◆ **TASK PROMPT**
From the material below, set down exactly the lines that run from the one containing "Identify the click" to the one containing "Klaus Kinski (506, 769)", minus the pictures.

[[ THE INPUT, beginning ]]

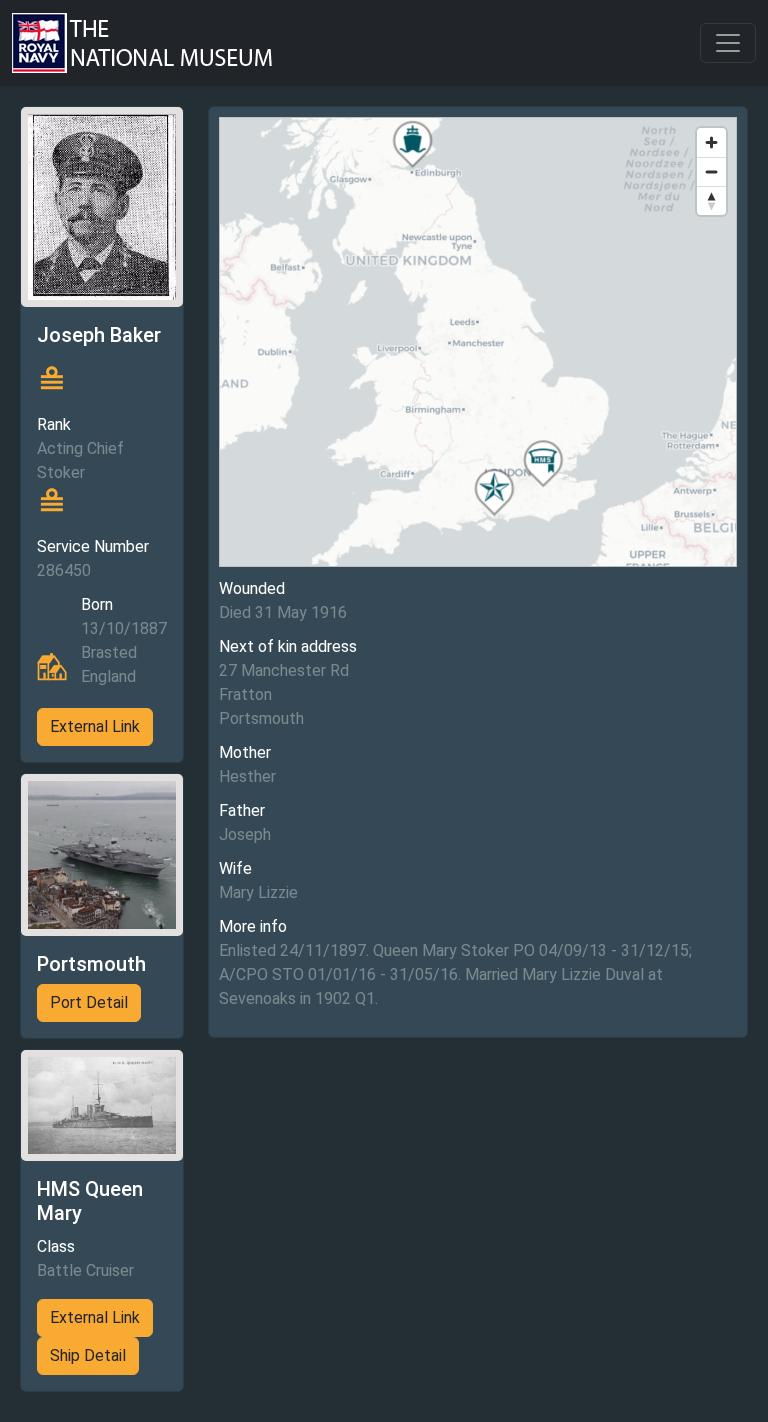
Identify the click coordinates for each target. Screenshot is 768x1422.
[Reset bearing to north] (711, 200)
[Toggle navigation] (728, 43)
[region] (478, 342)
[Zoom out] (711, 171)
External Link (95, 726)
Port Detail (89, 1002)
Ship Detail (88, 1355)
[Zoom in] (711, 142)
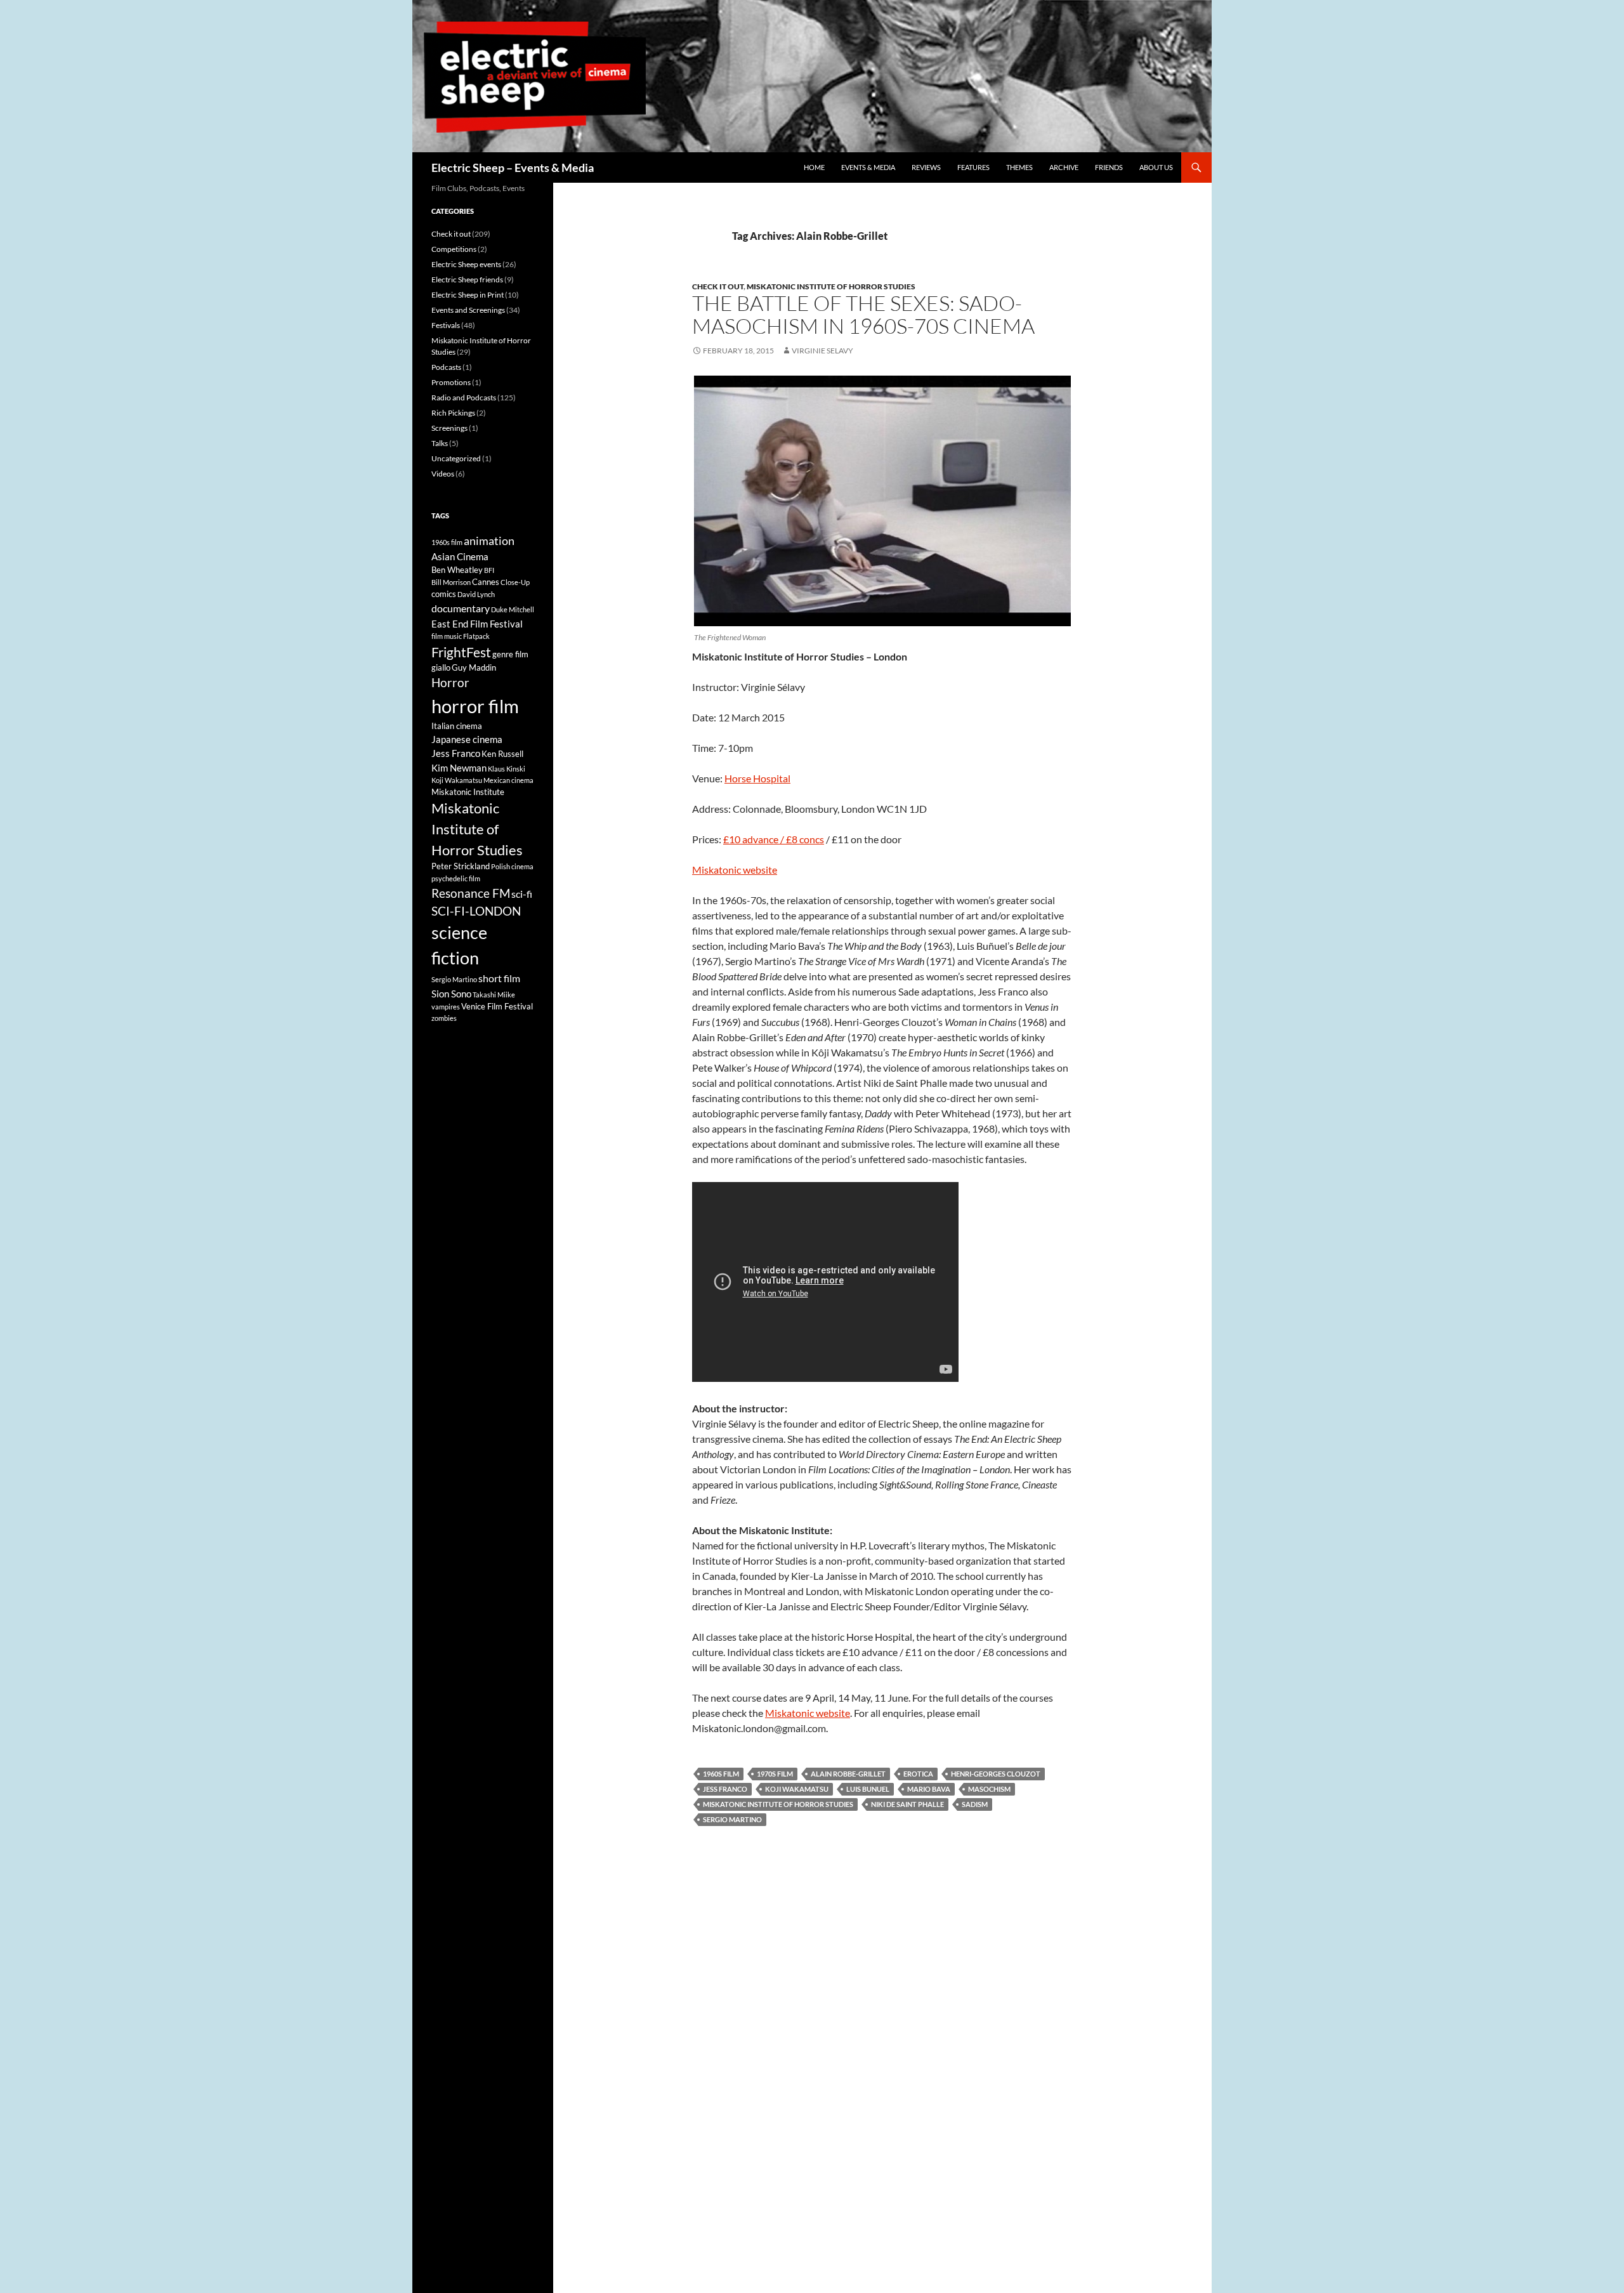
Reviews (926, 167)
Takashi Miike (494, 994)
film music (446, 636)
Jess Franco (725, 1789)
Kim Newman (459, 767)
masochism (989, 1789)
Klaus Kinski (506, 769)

[[ THE INPUT, end ]]
[[ THE INPUT, beginning ]]

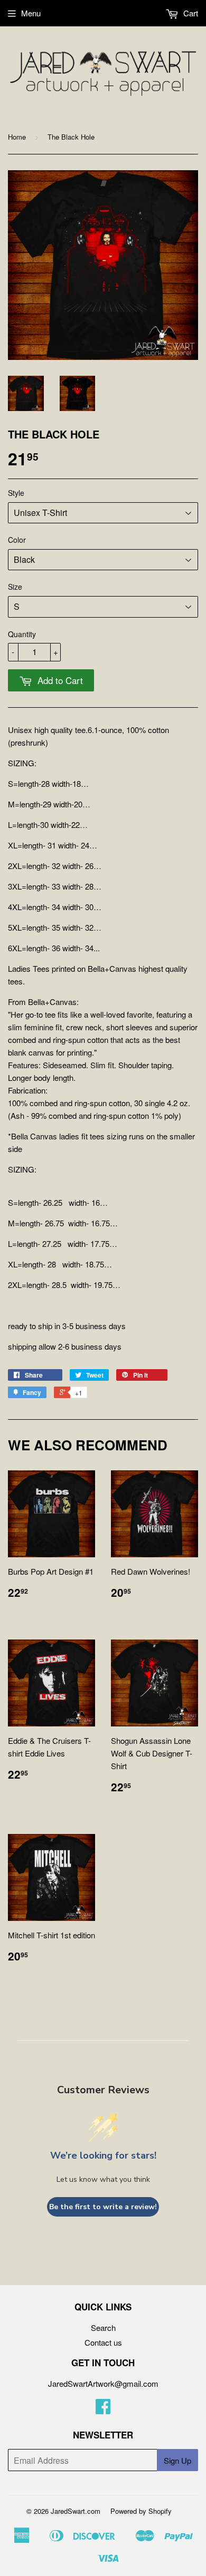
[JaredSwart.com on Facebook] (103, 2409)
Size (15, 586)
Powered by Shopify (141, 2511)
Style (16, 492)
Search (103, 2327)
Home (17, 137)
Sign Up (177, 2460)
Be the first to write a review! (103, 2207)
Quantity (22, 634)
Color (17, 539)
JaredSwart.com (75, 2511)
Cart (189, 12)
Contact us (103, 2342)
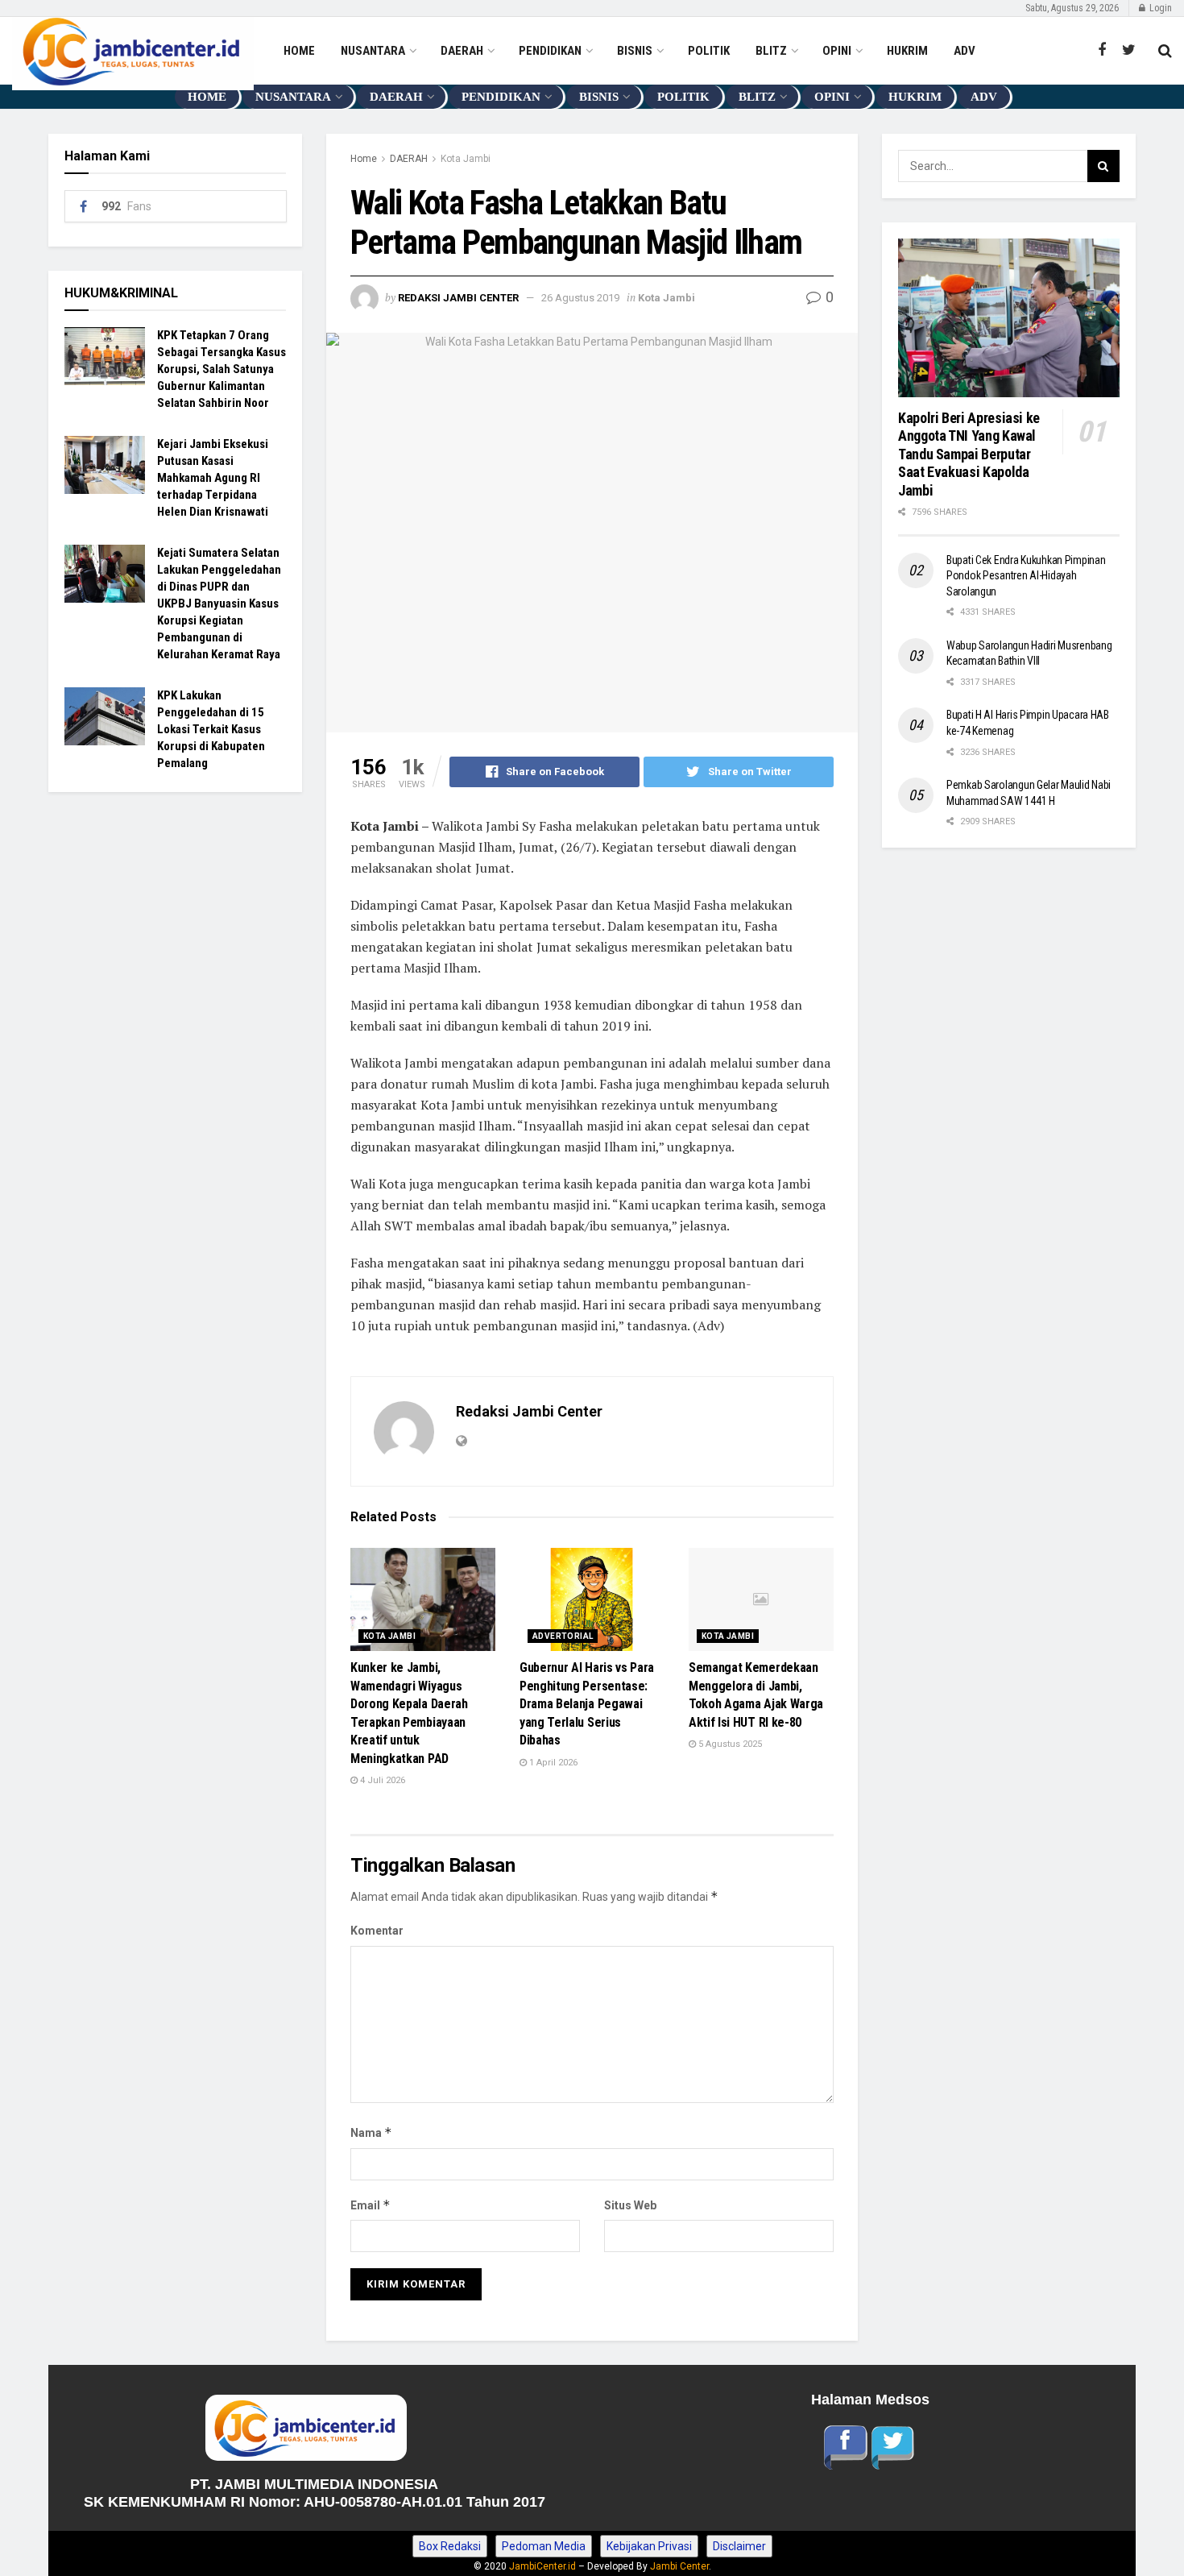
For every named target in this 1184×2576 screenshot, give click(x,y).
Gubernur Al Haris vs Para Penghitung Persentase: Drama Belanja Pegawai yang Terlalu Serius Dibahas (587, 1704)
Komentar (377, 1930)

[[ THE INPUT, end ]]

◆ **WRITTEN ANSWER**
Identify the click coordinates for each target. Screenshot is 768x1422.
[Reset bearing to north] (711, 200)
[Toggle navigation] (728, 43)
[region] (478, 342)
[Zoom out] (711, 171)
External Link (95, 726)
Port Detail (89, 1002)
Ship Detail (88, 1355)
[Zoom in] (711, 142)
Reviews (926, 167)
Takashi Miike (494, 994)
film music (446, 636)
Jess Franco (725, 1789)
Kim Newman (459, 767)
masochism (989, 1789)
Klaus Kinski (506, 769)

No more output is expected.